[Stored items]

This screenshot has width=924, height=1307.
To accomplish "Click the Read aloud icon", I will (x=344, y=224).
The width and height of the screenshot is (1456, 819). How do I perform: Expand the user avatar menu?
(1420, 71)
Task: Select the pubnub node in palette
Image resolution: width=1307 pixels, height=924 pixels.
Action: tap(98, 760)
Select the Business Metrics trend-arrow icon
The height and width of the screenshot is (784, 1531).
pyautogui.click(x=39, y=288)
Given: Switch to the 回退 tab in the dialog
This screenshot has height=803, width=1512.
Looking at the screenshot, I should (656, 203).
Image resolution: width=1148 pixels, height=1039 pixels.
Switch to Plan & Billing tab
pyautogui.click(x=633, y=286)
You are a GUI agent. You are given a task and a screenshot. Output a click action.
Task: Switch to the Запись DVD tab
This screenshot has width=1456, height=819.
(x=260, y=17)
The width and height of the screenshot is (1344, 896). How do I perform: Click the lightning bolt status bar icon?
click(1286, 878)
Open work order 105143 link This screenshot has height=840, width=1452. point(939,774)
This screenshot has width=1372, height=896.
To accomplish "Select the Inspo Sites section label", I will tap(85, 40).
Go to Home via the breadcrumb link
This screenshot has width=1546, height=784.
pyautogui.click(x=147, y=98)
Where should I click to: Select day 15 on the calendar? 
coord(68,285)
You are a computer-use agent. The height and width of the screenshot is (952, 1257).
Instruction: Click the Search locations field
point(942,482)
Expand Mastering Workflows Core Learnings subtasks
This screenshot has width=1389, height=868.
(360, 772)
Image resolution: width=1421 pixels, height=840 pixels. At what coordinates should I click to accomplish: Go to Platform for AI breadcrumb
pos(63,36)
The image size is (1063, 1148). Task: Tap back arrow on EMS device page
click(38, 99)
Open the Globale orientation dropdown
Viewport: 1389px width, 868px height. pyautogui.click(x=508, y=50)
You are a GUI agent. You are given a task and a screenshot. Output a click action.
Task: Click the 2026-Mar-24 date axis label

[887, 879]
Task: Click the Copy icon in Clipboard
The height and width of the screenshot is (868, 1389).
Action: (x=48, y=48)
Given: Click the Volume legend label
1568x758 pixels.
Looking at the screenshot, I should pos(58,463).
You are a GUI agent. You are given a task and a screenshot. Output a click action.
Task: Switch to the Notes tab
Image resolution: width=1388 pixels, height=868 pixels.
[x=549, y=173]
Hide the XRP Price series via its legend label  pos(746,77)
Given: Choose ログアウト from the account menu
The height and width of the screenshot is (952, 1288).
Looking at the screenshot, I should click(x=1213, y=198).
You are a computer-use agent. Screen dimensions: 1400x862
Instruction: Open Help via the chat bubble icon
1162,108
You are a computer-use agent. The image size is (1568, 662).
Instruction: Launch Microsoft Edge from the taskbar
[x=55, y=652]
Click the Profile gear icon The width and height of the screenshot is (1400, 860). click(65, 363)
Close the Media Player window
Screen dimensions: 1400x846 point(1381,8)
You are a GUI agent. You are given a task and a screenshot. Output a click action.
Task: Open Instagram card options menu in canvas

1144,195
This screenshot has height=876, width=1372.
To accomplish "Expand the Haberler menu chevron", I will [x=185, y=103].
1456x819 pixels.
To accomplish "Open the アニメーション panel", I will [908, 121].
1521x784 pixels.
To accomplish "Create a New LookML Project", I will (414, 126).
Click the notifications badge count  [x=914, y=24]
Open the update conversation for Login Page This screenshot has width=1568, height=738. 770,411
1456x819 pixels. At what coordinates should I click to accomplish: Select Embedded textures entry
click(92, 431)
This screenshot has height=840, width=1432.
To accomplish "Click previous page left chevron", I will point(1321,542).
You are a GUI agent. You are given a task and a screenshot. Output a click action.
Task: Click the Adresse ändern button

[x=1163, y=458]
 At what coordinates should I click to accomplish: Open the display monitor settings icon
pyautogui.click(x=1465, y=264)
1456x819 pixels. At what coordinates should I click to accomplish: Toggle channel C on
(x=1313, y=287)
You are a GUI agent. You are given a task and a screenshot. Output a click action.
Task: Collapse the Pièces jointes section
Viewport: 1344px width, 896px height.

● **What you are asked to do**: Which lines in the data above contain "computer"? Show each one.

● **Solved exercise**:
You are a computer-use agent. The height and width of the screenshot is (952, 1257).
You are a computer-use agent. Screen dimensions: 1400x862
You are a computer-use agent. The image size is (1568, 662).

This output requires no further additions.